What you should do
Each record is to be given again without alteration.

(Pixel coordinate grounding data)
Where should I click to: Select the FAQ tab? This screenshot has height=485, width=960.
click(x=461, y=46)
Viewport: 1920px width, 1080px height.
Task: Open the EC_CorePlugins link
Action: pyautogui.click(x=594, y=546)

Answer for this exercise
Where should I click to: Select the FAQ tab? This screenshot has height=485, width=960.
click(x=461, y=46)
Viewport: 1920px width, 1080px height.
Task: Open the EC_CorePlugins link
Action: pyautogui.click(x=594, y=546)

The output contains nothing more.